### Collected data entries
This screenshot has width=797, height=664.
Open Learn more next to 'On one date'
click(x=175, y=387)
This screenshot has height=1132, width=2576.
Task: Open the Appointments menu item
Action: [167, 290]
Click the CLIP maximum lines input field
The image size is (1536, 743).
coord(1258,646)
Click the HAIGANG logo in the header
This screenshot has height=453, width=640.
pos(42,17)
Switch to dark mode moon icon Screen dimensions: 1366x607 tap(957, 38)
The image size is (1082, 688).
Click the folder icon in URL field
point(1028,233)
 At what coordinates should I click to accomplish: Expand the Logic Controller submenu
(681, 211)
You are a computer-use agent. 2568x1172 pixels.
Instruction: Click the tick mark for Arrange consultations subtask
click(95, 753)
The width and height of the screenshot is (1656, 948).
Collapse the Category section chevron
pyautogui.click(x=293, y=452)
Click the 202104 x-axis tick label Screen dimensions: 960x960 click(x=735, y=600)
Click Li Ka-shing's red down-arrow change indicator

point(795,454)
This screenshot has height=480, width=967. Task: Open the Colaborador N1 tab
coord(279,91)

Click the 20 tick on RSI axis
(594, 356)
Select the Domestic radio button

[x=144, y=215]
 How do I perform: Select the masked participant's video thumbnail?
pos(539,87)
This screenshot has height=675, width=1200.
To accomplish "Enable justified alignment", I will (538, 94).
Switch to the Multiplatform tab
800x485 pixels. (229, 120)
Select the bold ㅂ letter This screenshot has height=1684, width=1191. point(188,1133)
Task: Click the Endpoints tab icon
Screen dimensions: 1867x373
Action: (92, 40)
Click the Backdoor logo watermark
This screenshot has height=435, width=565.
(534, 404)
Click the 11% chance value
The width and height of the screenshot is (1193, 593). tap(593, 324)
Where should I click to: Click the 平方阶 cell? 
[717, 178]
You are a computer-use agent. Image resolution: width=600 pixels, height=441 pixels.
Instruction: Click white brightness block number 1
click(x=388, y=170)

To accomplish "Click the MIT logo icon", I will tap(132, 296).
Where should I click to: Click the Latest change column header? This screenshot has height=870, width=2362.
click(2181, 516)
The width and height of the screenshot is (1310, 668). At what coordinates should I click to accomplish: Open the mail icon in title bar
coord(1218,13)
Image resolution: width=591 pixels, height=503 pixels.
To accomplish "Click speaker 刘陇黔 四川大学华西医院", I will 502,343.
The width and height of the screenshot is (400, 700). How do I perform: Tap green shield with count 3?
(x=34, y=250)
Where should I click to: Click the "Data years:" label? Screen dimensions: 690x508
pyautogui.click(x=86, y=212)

### WHAT YOU NEED TO DO
Retype the data. Every line must match the original exactly.

### RESPONSE TO THE TASK
This screenshot has width=797, height=664.
Open Learn more next to 'On one date'
click(x=175, y=387)
This screenshot has height=1132, width=2576.
Task: Open the Appointments menu item
Action: [167, 290]
Click the CLIP maximum lines input field
The image size is (1536, 743).
coord(1258,646)
Click the HAIGANG logo in the header
This screenshot has height=453, width=640.
pos(42,17)
Switch to dark mode moon icon Screen dimensions: 1366x607 tap(957, 38)
The image size is (1082, 688).
Click the folder icon in URL field
point(1028,233)
 At what coordinates should I click to accomplish: Expand the Logic Controller submenu
(681, 211)
You are a computer-use agent. 2568x1172 pixels.
Instruction: Click the tick mark for Arrange consultations subtask
click(95, 753)
The width and height of the screenshot is (1656, 948).
Collapse the Category section chevron
pyautogui.click(x=293, y=452)
Click the 202104 x-axis tick label Screen dimensions: 960x960 click(x=735, y=600)
Click Li Ka-shing's red down-arrow change indicator

point(795,454)
This screenshot has height=480, width=967. Task: Open the Colaborador N1 tab
coord(279,91)

Click the 20 tick on RSI axis
(594, 356)
Select the Domestic radio button

[x=144, y=215]
 How do I perform: Select the masked participant's video thumbnail?
pos(539,87)
This screenshot has height=675, width=1200.
To accomplish "Enable justified alignment", I will (538, 94).
Switch to the Multiplatform tab
800x485 pixels. (229, 120)
Select the bold ㅂ letter This screenshot has height=1684, width=1191. point(188,1133)
Task: Click the Endpoints tab icon
Screen dimensions: 1867x373
Action: (92, 40)
Click the Backdoor logo watermark
This screenshot has height=435, width=565.
(534, 404)
Click the 11% chance value
The width and height of the screenshot is (1193, 593). tap(593, 324)
Where should I click to: Click the 平方阶 cell? 
[717, 178]
You are a computer-use agent. Image resolution: width=600 pixels, height=441 pixels.
Instruction: Click white brightness block number 1
click(x=388, y=170)

To accomplish "Click the MIT logo icon", I will tap(132, 296).
Where should I click to: Click the Latest change column header? This screenshot has height=870, width=2362.
click(2181, 516)
The width and height of the screenshot is (1310, 668). At what coordinates should I click to accomplish: Open the mail icon in title bar
coord(1218,13)
Image resolution: width=591 pixels, height=503 pixels.
To accomplish "Click speaker 刘陇黔 四川大学华西医院", I will 502,343.
The width and height of the screenshot is (400, 700). How do I perform: Tap green shield with count 3?
(x=34, y=250)
Where should I click to: Click the "Data years:" label? Screen dimensions: 690x508
pyautogui.click(x=86, y=212)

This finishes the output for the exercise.